Personal information
- Full name: Grigore Arezanov
- Date of birth: 28 February 1958
- Place of birth: Jegălia/Călărași, Romania
- Position: Right back

Senior career*
- Years: Team / Apps / (Gls)
- 1975–1983: CIL Sighet
- 1983–1985: FC Baia Mare / 37 / (1)
- 1985–1987: CIL Sighet
- 1989–1990: Minerul Baia Borşa
- 1990–1991: CIL Sighet

= Grigore Arezanov =

Romanian footballer

Grigore "Gogu" Arezanov (born 28 February 1958, in Jegălia/Călărași, Romania) is a Romanian retired football player, who played as a defender. He was involved in an incident in 1984, in which Universitatea Craiova and Romania national football team player Ilie Balaci suffered a severe cruciate ligament injury.

He was often called in the 80's Vasile Arezanov, but his personal name is Grigore.

== Career ==

Arezanov played, during his professional career, only for teams from Maramureș County.

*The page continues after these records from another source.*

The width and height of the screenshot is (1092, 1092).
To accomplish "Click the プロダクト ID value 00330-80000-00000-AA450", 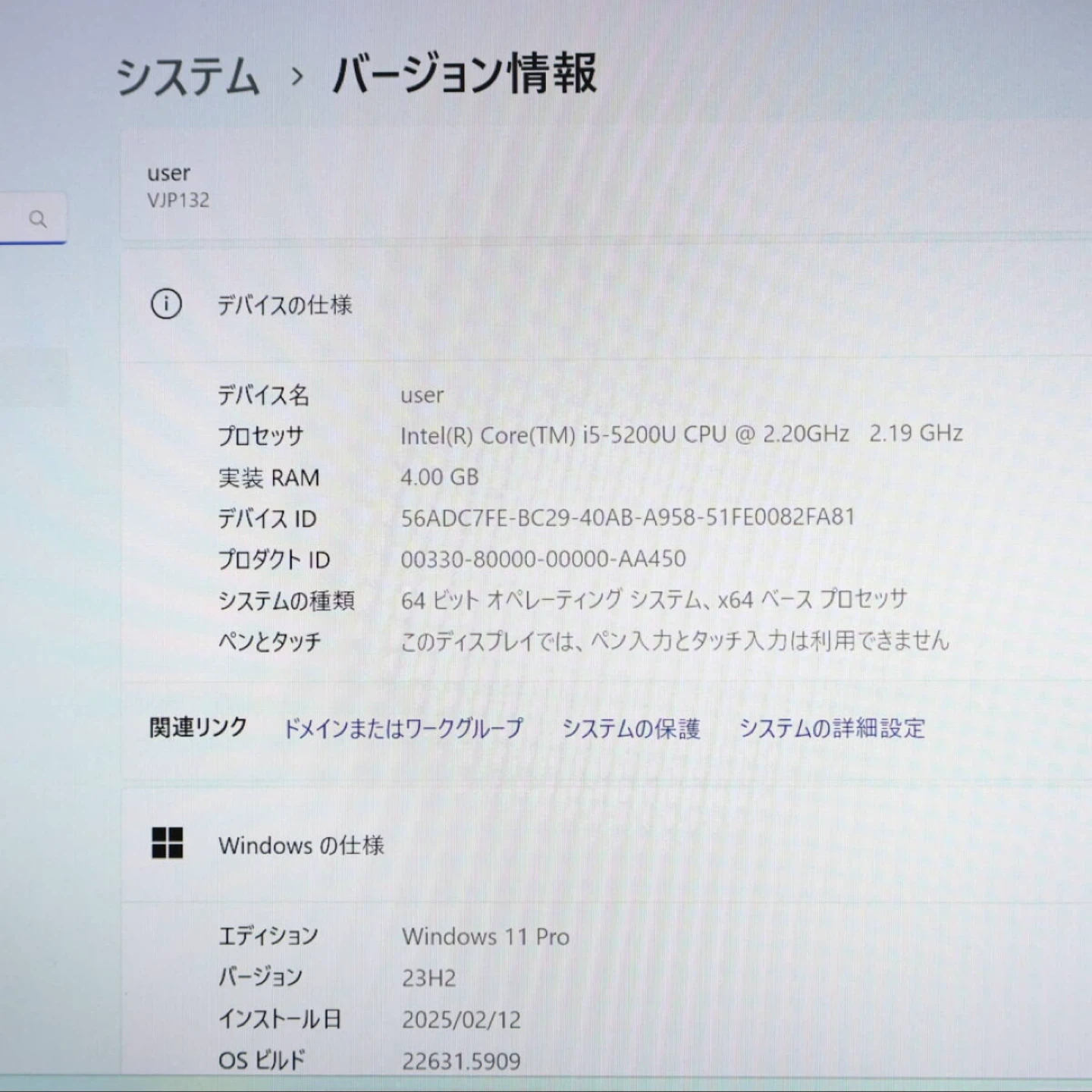I will (x=543, y=559).
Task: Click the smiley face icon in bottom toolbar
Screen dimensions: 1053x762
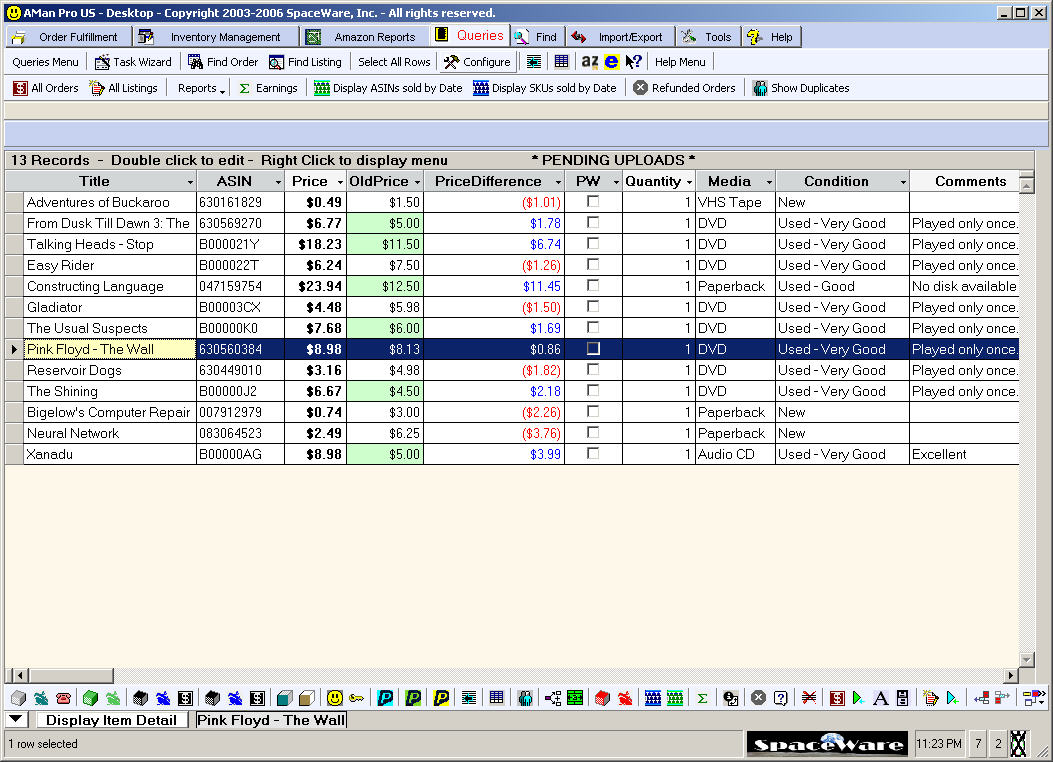Action: 335,698
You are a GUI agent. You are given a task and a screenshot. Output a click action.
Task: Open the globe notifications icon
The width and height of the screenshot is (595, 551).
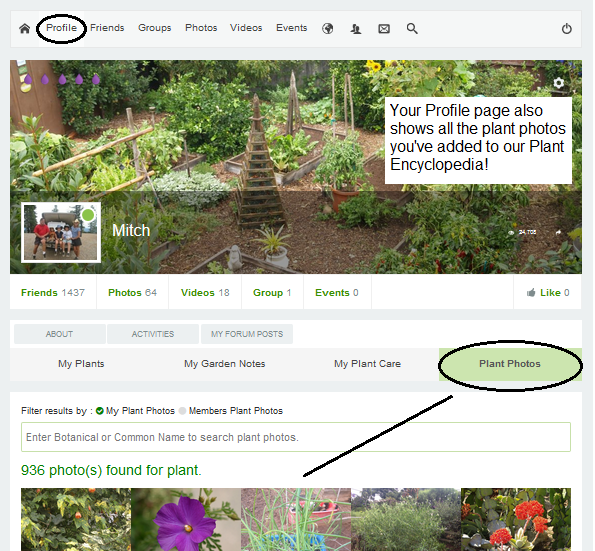(x=328, y=29)
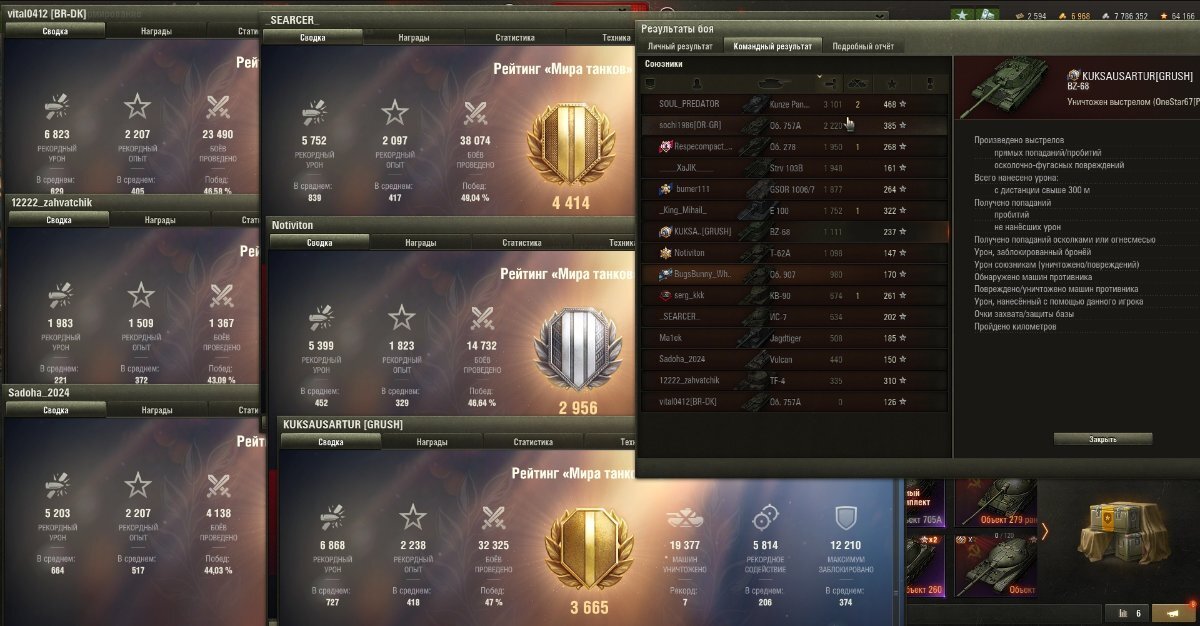Screen dimensions: 1200x626
Task: Expand the dropdown chevron in top bar
Action: tap(882, 15)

He made his senior debut in 1975, and played eight Divizia B seasons for CIL Sighetu Marmației until he signed with FC Baia Mare, a top-tier team. He made his Divizia A debut on 10 September 1983, in a match against FC Olt Scorniceşti, ended 0–0.

He scored his only Divizia A goal on 21 February 1984, bringing the victory for FC Baia Mare against Universitatea Craiova, in the match in which he injured Ilie Balaci. He played only two seasons at Dealu Florilor, returning to CIL Sighet in 1985. He also had a short spell at Minerul Baia Borşa, in Divizia C.

After his professional retirement, he moved in Hungary, and played, until 2003, at amateur level. He now resides in Sighetu Marmației.

== Ilie Balaci incident ==

On 21 February 1984, in a Divizia A match between his team, FC Baia Mare, and Universitatea Craiova, Grigore Arezanov committed a foul on Romanian international midfielder Ilie Balaci as a result of which Balaci suffered a severe cruciate ligament injury.

Ilie Balaci's injury took him out of action for almost a year, and, because an older meniscus injury, he played only 67 matches in his last five competitive seasons. The midfielder also missed Euro 1984 because of the injury.

After this incident, Arezanov was often named as "Balaci's Executioner" in the match-programmes. In a 2010 interview, Grigore Arezanov stated that his tackle was without intent and Ilie Balaci was, at the date of the match, his football idol.